%%

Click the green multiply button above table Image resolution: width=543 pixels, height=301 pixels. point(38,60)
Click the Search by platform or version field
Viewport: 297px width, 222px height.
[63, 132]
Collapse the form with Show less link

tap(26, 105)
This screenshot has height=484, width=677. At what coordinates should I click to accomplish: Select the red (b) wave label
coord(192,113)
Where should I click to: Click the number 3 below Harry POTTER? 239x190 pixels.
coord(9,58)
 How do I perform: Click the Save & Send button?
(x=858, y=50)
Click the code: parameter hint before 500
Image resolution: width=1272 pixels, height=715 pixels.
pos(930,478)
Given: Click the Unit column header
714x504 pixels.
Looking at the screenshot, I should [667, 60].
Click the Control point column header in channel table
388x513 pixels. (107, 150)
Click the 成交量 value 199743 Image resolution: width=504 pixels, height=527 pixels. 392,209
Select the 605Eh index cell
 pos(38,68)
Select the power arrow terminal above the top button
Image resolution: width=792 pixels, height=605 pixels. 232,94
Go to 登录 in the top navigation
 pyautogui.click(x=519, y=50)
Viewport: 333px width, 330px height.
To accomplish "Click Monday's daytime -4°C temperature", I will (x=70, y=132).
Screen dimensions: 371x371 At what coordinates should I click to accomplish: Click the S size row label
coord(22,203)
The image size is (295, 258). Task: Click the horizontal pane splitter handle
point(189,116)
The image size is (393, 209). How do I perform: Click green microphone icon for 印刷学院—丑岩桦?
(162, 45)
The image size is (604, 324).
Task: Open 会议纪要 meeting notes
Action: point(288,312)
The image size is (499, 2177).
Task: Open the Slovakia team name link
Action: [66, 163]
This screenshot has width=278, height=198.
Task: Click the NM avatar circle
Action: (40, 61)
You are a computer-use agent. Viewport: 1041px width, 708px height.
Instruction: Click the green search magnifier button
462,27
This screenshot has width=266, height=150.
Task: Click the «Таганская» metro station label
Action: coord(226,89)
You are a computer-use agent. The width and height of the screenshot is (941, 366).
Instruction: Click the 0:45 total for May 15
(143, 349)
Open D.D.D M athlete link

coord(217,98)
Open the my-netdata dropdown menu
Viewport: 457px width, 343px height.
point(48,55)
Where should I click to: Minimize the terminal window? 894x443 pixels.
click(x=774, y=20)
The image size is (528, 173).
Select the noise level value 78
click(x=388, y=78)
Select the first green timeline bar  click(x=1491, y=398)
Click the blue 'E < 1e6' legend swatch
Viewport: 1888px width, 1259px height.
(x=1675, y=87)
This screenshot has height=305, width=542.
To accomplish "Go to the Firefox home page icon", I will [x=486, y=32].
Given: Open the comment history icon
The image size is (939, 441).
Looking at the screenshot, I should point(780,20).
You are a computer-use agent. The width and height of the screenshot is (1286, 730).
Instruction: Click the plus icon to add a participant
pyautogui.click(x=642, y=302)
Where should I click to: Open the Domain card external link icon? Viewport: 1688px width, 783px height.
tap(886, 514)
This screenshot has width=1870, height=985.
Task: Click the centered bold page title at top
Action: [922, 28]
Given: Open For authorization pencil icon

%%

• **Task to complete**
Copy out every one of the lines above word for word, keeping their order.

• **Task solution**
Click the green multiply button above table Image resolution: width=543 pixels, height=301 pixels. point(38,60)
Click the Search by platform or version field
Viewport: 297px width, 222px height.
[63, 132]
Collapse the form with Show less link

tap(26, 105)
This screenshot has height=484, width=677. At what coordinates should I click to accomplish: Select the red (b) wave label
coord(192,113)
Where should I click to: Click the number 3 below Harry POTTER? 239x190 pixels.
coord(9,58)
 How do I perform: Click the Save & Send button?
(x=858, y=50)
Click the code: parameter hint before 500
Image resolution: width=1272 pixels, height=715 pixels.
pos(930,478)
Given: Click the Unit column header
714x504 pixels.
Looking at the screenshot, I should [667, 60].
Click the Control point column header in channel table
388x513 pixels. (107, 150)
Click the 成交量 value 199743 Image resolution: width=504 pixels, height=527 pixels. 392,209
Select the 605Eh index cell
 pos(38,68)
Select the power arrow terminal above the top button
Image resolution: width=792 pixels, height=605 pixels. 232,94
Go to 登录 in the top navigation
 pyautogui.click(x=519, y=50)
Viewport: 333px width, 330px height.
To accomplish "Click Monday's daytime -4°C temperature", I will (x=70, y=132).
Screen dimensions: 371x371 At what coordinates should I click to accomplish: Click the S size row label
coord(22,203)
The image size is (295, 258). Task: Click the horizontal pane splitter handle
point(189,116)
The image size is (393, 209). How do I perform: Click green microphone icon for 印刷学院—丑岩桦?
(162, 45)
The image size is (604, 324).
Task: Open 会议纪要 meeting notes
Action: point(288,312)
The image size is (499, 2177).
Task: Open the Slovakia team name link
Action: [66, 163]
This screenshot has width=278, height=198.
Task: Click the NM avatar circle
Action: (40, 61)
You are a computer-use agent. Viewport: 1041px width, 708px height.
Instruction: Click the green search magnifier button
462,27
This screenshot has width=266, height=150.
Task: Click the «Таганская» metro station label
Action: coord(226,89)
You are a computer-use agent. The width and height of the screenshot is (941, 366).
Instruction: Click the 0:45 total for May 15
(143, 349)
Open D.D.D M athlete link

coord(217,98)
Open the my-netdata dropdown menu
Viewport: 457px width, 343px height.
point(48,55)
Where should I click to: Minimize the terminal window? 894x443 pixels.
click(x=774, y=20)
The image size is (528, 173).
Select the noise level value 78
click(x=388, y=78)
Select the first green timeline bar  click(x=1491, y=398)
Click the blue 'E < 1e6' legend swatch
Viewport: 1888px width, 1259px height.
(x=1675, y=87)
This screenshot has height=305, width=542.
To accomplish "Go to the Firefox home page icon", I will [x=486, y=32].
Given: Open the comment history icon
The image size is (939, 441).
Looking at the screenshot, I should point(780,20).
You are a computer-use agent. The width and height of the screenshot is (1286, 730).
Instruction: Click the plus icon to add a participant
pyautogui.click(x=642, y=302)
Where should I click to: Open the Domain card external link icon? Viewport: 1688px width, 783px height.
tap(886, 514)
This screenshot has width=1870, height=985.
Task: Click the centered bold page title at top
Action: [922, 28]
Given: Open For authorization pencil icon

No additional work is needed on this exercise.